Indonesia vows to crack down on 'blood-sucking' online gambling
By Stefanno Sulaiman and Stanley Widianto
JAKARTA (Reuters) - Indonesia has shut down more than 2 million websites offering illegal online gambling services, the communications minister said on Friday, saying the activity was "sucking people's blood".
Online gambling is banned in the world's largest Muslim-majority nation, but last year more than 3 million Indonesians engaged in an activity estimated to be worth about $20 billion, or about 1.5% of gross domestic product. , government data showed.
"We are waging a universal war against online gambling," Communications Minister Budi Arie Setiadi told Reuters in an interview.
"Online gambling is so disturbing, it's killing people's blood," said Budi, adding that online gambling damaged family finances and often weighed more heavily on women.
"This is a phenomenon that is only the tip of the iceberg."
The issue has attracted more public attention in recent months due to a series of incidents.
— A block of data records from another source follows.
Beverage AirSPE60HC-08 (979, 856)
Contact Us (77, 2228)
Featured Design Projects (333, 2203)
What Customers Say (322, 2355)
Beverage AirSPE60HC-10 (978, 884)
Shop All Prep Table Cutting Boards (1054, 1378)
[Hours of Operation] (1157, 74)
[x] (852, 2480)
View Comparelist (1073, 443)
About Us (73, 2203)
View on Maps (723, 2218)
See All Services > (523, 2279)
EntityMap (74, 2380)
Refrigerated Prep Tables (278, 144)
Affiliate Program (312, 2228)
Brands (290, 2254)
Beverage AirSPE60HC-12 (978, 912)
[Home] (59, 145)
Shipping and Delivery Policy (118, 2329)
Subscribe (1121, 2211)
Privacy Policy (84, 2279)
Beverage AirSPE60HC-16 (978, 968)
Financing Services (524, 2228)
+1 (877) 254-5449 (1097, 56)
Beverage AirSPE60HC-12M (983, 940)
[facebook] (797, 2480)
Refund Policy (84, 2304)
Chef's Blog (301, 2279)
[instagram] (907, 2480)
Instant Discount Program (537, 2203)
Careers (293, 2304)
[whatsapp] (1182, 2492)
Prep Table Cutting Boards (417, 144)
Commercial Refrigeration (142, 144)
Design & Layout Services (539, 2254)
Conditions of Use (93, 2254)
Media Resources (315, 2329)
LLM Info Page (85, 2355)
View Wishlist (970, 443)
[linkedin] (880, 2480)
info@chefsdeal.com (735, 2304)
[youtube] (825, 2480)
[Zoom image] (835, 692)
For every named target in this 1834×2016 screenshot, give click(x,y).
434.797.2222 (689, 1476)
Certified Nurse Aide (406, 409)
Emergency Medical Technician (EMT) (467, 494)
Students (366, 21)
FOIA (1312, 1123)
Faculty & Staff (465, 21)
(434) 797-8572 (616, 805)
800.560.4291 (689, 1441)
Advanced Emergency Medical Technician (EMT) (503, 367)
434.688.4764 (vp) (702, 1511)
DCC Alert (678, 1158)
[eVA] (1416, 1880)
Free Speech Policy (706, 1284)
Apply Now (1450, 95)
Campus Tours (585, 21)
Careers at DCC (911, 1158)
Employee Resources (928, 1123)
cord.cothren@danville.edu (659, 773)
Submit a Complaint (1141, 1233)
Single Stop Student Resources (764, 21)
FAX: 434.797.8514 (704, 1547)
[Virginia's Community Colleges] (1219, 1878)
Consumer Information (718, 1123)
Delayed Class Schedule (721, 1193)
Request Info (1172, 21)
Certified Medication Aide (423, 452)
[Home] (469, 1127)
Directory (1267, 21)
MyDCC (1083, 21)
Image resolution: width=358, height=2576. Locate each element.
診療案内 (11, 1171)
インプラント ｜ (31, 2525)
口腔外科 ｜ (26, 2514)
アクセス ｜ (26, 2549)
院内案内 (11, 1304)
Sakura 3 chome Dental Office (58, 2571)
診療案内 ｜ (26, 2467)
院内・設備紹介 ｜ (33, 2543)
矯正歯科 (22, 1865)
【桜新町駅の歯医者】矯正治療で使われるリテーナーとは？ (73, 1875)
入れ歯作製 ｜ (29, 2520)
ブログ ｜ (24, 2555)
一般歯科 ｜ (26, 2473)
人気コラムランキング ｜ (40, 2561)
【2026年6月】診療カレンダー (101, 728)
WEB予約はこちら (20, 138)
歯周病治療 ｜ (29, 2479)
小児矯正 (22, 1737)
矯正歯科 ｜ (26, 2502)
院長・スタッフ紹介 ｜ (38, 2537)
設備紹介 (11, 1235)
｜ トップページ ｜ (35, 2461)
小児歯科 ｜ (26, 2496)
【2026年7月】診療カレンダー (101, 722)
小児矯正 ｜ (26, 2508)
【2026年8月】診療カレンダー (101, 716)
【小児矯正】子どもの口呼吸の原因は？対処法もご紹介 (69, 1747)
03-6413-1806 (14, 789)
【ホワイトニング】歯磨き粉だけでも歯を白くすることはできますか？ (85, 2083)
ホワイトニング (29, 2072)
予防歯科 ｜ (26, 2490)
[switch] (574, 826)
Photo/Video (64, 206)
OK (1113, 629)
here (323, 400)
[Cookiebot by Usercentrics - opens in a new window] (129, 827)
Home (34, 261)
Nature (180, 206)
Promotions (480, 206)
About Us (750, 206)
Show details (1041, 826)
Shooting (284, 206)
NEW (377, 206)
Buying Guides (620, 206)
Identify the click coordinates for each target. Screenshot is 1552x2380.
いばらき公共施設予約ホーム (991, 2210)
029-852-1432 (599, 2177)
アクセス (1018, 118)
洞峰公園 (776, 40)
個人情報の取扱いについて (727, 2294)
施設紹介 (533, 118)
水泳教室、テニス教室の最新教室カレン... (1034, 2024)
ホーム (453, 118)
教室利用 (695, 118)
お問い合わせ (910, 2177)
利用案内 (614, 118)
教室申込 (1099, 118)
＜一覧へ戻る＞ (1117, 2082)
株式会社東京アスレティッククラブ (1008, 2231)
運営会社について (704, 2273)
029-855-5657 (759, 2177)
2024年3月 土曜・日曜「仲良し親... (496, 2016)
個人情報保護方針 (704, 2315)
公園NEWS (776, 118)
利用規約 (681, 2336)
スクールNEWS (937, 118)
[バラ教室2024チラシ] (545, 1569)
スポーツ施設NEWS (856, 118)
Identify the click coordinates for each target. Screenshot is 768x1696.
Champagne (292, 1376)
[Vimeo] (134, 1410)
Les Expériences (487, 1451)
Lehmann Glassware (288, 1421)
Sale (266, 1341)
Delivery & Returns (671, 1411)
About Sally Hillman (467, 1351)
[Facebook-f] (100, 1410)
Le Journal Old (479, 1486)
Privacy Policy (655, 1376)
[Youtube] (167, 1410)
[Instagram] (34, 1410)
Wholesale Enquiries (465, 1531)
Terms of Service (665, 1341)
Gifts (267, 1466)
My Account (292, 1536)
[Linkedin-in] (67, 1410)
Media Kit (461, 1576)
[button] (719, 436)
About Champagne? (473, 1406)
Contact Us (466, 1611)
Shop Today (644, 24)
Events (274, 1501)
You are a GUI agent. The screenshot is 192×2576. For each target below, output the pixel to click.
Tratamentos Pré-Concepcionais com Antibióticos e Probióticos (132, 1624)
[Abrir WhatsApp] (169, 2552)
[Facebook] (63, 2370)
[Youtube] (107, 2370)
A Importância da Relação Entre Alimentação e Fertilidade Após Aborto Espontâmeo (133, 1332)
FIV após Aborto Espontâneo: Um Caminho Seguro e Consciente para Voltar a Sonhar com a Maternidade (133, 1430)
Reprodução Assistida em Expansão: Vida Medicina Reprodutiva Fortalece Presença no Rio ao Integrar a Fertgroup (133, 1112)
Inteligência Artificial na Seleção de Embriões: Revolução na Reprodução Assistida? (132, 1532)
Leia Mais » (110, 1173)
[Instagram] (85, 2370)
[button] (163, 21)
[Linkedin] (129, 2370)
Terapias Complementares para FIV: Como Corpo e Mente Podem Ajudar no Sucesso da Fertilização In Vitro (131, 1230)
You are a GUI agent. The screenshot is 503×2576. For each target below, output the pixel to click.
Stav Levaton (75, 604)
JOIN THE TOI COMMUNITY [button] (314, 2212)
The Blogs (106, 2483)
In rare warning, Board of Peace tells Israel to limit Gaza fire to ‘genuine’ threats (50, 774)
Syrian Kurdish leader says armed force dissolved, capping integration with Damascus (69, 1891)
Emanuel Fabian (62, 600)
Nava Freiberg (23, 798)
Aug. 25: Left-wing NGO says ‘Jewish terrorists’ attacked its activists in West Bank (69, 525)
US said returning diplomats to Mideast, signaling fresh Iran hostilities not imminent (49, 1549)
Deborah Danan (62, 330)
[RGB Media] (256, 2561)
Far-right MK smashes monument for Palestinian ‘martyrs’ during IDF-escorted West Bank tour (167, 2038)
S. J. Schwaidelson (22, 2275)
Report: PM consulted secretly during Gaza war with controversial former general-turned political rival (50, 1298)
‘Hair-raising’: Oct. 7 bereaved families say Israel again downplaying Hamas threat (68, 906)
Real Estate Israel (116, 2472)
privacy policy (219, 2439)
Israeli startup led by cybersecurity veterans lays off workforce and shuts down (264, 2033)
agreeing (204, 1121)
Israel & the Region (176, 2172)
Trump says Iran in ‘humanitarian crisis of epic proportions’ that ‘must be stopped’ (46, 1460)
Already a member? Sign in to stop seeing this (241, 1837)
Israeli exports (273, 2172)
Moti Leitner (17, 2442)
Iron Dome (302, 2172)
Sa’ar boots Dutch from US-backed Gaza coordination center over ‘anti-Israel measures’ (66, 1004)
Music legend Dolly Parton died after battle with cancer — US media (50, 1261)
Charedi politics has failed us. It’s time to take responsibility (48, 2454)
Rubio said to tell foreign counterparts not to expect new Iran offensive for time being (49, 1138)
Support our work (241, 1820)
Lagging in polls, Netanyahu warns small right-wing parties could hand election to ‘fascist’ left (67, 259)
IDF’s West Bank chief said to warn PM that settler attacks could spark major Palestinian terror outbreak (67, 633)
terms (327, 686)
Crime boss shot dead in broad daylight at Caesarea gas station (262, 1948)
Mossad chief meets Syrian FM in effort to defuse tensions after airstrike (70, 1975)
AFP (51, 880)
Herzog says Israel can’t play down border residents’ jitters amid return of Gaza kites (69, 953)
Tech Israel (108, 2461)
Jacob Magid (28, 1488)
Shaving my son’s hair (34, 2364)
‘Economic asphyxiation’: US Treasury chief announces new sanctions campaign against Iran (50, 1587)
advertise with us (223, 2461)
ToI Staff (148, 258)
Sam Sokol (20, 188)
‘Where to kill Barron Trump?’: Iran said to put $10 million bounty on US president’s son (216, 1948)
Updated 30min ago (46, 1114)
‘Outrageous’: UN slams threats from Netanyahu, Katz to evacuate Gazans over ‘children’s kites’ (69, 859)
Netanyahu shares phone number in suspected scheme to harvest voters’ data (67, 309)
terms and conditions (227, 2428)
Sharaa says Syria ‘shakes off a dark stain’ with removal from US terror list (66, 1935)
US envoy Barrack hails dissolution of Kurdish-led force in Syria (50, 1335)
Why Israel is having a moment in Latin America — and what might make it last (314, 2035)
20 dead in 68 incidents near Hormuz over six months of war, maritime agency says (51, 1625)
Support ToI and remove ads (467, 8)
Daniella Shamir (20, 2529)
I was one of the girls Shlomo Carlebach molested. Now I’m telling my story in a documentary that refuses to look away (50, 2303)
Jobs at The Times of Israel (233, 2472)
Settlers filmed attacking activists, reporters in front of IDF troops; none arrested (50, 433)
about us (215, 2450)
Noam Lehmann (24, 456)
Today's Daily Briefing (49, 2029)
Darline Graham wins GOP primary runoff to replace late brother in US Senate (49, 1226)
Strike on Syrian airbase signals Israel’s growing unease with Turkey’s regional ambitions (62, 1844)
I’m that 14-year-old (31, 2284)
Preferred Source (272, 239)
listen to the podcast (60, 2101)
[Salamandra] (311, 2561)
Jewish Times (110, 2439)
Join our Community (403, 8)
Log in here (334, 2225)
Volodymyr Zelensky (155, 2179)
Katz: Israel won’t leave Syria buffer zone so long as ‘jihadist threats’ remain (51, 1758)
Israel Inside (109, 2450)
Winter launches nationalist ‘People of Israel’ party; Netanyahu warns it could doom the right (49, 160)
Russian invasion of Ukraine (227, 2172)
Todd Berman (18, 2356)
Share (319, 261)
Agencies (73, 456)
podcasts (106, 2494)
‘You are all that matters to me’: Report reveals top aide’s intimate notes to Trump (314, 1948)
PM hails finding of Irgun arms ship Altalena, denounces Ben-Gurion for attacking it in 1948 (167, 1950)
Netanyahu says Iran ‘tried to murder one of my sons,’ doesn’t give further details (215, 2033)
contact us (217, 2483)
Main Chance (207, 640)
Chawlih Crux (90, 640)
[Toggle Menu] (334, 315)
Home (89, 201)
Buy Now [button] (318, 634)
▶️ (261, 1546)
Last week an Indonesian police officer set her husband on fire over a gambling addiction she said had left them in financial trouble, according to media reports.
Two months ago, the army said one of its officers had committed suicide due to mounting debts related to online gambling.
In addition to shutting down some 2.1 million websites, Budi said authorities had frozen thousands of bank accounts and would soon formally set up a task force.
Most of the servers used by gambling sites originate from Cambodia, and thousands of Indonesians are working there to operate them, Budi said, without immediately providing evidence.
ECONOMIC HIT
Economists say the growing popularity of gambling in Indonesia, especially among lower-income groups, hurts long-term productivity and traps people in poverty.
Officials have also blamed gambling addiction for rising crime in some areas, a higher divorce rate and an increase in Indonesians taking out high-interest loans.
"At a macro level, online gambling encourages a lack of productivity," said Mohammad Faisal, an economist at the Jakarta-based Center for Economic Reform.
On Wednesday, Indonesia's outgoing president Joko Widodo vowed to launch a task force to tackle the issue.
"Gambling is not just betting for money," he said. "Gamble on the future, whether it's yours, your family's, or your children's."
The problem is by no means limited to Indonesia.
China, where gambling is banned, called on the Philippines on Friday to eliminate offshore gambling, describing the industry as a "social disease" that encourages crimes such as kidnapping, human trafficking and murder. Philippine President Ferdinand Marcos has said that illegal gaming operators, some of them run by Chinese companies, could pose a risk to national security.